As for your answer, you can actually see that Throwable.toString()
is only a part of Throwable.printStackTrace()
:
public static String getStackTraceString(Throwable e) {
return getStackTraceString(e, "");
}
private static String getStackTraceString(Throwable e, String indent) {
StringBuilder sb = new StringBuilder();
sb.append(e.toString());
sb.append("\n");
StackTraceElement[] stack = e.getStackTrace();
if (stack != null) {
for (StackTraceElement stackTraceElement : stack) {
sb.append(indent);
sb.append("\tat ");
sb.append(stackTraceElement.toString());
sb.append("\n");
}
}
Throwable[] suppressedExceptions = e.getSuppressed();
// Print suppressed exceptions indented one level deeper.
if (suppressedExceptions != null) {
for (Throwable throwable : suppressedExceptions) {
sb.append(indent);
sb.append("\tSuppressed: ");
sb.append(getStackTraceString(throwable, indent + "\t"));
}
}
Throwable cause = e.getCause();
if (cause != null) {
sb.append(indent);
sb.append("Caused by: ");
sb.append(getStackTraceString(cause, indent));
}
return sb.toString();
}
this is what I use for the full stack trace as a String
public static @NotNull String toString(@NotNull Throwable e) {
StringWriter sw = new StringWriter();
e.printStackTrace(new PrintWriter(sw));
return sw.toString();
}
No, there's a huge difference.
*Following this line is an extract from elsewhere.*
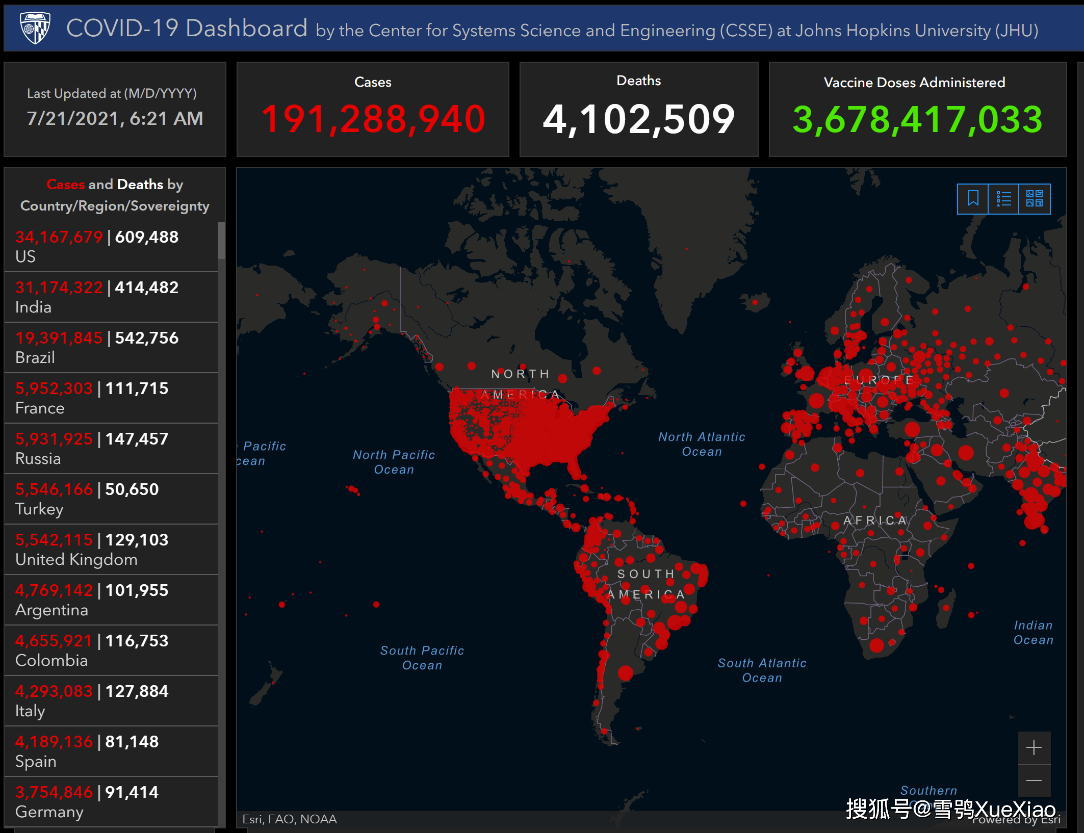Select India in the country list
The width and height of the screenshot is (1084, 833).
pos(111,297)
If you just call toString
, it won't print anything - it will just return a string. A catch block of just e.toString();
is useless. (There's also the matter of the stack trace, as Martijn pointed out.)
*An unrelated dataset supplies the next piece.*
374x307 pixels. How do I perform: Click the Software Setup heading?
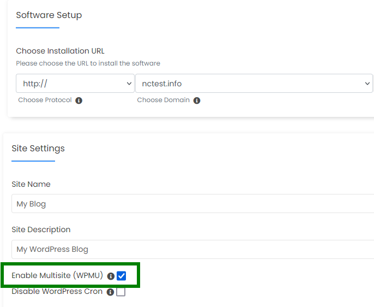click(49, 15)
Personally I wouldn't use either though - I'd use a logging library (log4j, java.util.logging etc) which takes the Throwable
itself as a parameter, and will format it usefully - including the stack trace, potentially truncated to avoid repetition.
To convert StackTrace to String a shorter implementation I use is:
public static String exceptionStacktraceToString(Exception e)
{
return Arrays.toString(e.getStackTrace());
}
toString ()
gives name of the exception class when exception is raised and printStackTrace ()
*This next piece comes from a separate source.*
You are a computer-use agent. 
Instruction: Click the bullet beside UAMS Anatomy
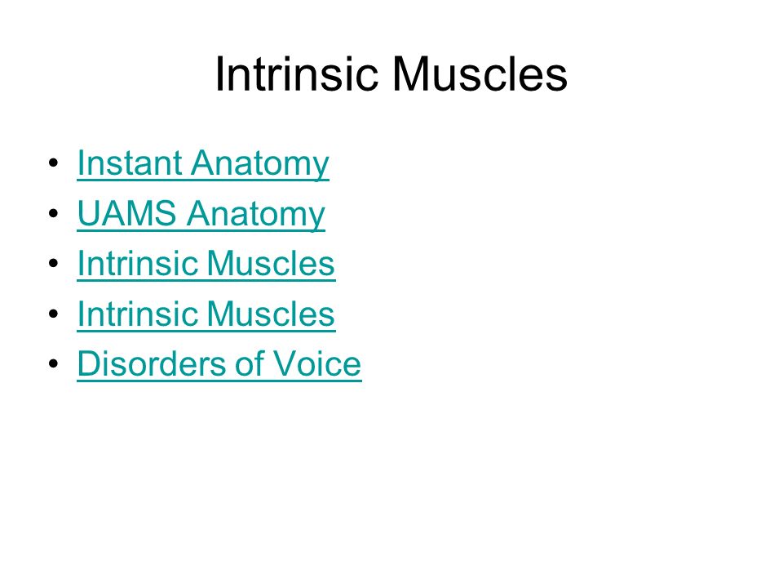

gives the entry hierarchy of method execution that were there when exception is raised in the application.
For the code
try
{
List<String> n =new ArrayList<String>();
String i = n.get(3);
}catch (Exception e) {
e.printStackTrace();
}
}
e.printStackTrace()
will give
java.lang.IndexOutOfBoundsException: Index: 3, Size: 0
at java.util.ArrayList.RangeCheck(ArrayList.java:547)
at java.util.ArrayList.get(ArrayList.java:322)
at com.o2.business.util.Trial.test(CommonUtilsTest.java:866)
While e.toString()
will not print anything as Jon wrote in his answer.